Game Boy ColorRegular Review

Disney’s Beauty and the Beast: A Board Game Adventure (Game Boy Color)

Why a game like Disney’s Beauty and the Beast: A Board Game Adventure exists is a puzzling question indeed. Some elements of its creation make a degree of sense, Mario Party had released pretty close to this game’s creation after all and proved that an original virtual board game had sales potential. The license is certainly the odder part, Beauty and the Beast a seemingly random pick from Disney’s catalogue to adapt into a board game adventure. The movie was almost eight years old by the release of this Game Boy Color title which is close to the same time as some other media based on the property, but none of them seem to be spearheading a major push to reinvigorate the franchise. Belle is a Disney Princess though and has some longevity through that brand, but the pick still seems arbitrary as the game itself doesn’t seem to require this specific source material conceptually either. Perhaps the truth lies in the name of the developers, as who would be a better pick for such an out of the blue game idea than a company called Left Field Productions.

########

• Work instructions: Can you pick up the review of the Beauty and the Beast board game after its last sentence and write the next paragraph? These entries come from an unrelated source.

• Element and text position data:
########

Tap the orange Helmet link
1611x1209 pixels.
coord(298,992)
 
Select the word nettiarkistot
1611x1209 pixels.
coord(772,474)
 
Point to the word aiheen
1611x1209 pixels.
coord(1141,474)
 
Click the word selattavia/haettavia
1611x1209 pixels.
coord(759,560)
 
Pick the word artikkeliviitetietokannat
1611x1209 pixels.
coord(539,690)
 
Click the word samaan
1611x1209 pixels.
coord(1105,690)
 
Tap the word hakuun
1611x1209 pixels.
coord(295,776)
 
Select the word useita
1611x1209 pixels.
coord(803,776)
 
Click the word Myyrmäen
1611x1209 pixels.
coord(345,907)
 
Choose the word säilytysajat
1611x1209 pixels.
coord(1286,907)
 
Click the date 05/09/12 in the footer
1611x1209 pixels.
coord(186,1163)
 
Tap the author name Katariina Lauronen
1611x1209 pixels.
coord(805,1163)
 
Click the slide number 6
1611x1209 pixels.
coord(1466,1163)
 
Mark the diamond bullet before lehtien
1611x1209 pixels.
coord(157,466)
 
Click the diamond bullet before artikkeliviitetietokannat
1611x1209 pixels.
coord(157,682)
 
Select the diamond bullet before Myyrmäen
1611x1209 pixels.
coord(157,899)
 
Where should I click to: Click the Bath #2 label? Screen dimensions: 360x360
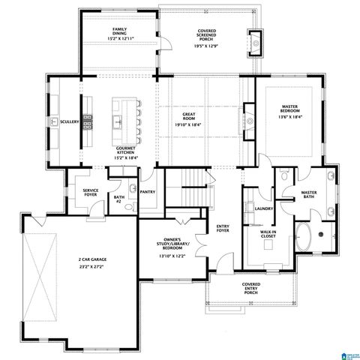pyautogui.click(x=118, y=200)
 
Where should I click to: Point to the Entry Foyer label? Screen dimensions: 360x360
pyautogui.click(x=224, y=228)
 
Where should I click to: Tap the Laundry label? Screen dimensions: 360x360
pyautogui.click(x=262, y=208)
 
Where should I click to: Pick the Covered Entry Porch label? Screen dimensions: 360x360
pyautogui.click(x=251, y=289)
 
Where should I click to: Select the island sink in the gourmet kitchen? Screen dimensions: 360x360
pyautogui.click(x=118, y=120)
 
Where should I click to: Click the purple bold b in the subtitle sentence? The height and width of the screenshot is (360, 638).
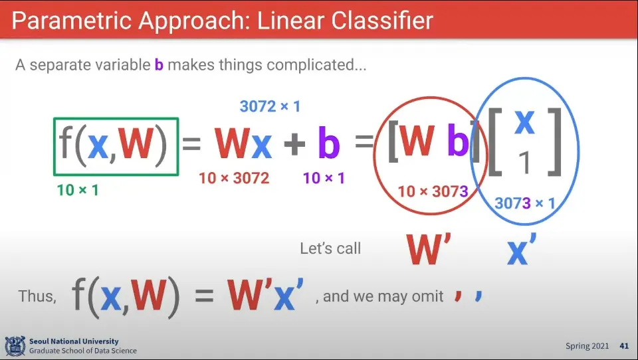click(x=159, y=64)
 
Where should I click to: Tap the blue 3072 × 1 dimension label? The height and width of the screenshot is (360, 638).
click(x=270, y=106)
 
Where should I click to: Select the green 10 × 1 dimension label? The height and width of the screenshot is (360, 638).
click(x=78, y=190)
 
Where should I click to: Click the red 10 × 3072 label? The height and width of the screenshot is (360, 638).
click(x=234, y=178)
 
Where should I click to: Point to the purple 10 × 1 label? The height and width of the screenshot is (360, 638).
click(x=324, y=178)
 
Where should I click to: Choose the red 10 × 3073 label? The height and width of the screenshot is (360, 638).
click(x=433, y=191)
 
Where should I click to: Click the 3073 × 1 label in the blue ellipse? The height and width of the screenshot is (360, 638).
click(x=525, y=203)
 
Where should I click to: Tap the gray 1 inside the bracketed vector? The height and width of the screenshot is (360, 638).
click(x=525, y=163)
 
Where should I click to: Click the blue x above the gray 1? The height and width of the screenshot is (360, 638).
click(x=524, y=122)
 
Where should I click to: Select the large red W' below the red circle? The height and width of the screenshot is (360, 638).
click(x=429, y=249)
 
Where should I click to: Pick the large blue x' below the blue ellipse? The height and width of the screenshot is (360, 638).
click(x=522, y=249)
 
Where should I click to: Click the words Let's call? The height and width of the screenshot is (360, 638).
click(x=330, y=248)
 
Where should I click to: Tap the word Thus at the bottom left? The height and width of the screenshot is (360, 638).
click(x=37, y=296)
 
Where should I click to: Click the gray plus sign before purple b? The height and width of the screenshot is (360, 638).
click(x=294, y=143)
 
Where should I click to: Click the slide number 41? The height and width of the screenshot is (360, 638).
click(x=624, y=346)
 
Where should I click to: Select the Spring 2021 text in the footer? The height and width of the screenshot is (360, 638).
click(x=587, y=346)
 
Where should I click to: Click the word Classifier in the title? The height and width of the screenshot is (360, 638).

########

• Output of the exercise:
While a game seemingly out of left field, Disney’s Beauty and the Beast: A Board Game Adventure does attempt to adapt some of the animated film’s plot, focusing pretty much on one key scene and stretching it out across its different board games. Well past the point where Belle has not only met the cursed prince and his castle full of animate household items but has already fallen for him, the village girl set off to help her father back in town only to find the villagers riled up by the huntsman Gaston. Believing the cursed prince to be a dangerous monster, they set off to try and slay him, Belle needing to race after Gaston and hopefully reach the Beast before he can. The process of getting to the Beast is split across a few game boards in the game’s adventure mode. All these boards are totally linear, even more so than a physical board game like Candy Land, there being no shortcuts or methods of skipping ahead. In single player you only play against Gaston, it being a pretty straightforward race to the end, but there is multiplayer available where up to four players can all race to the finish, some boards even exclusive to multiplayer but requiring extra work to unlock.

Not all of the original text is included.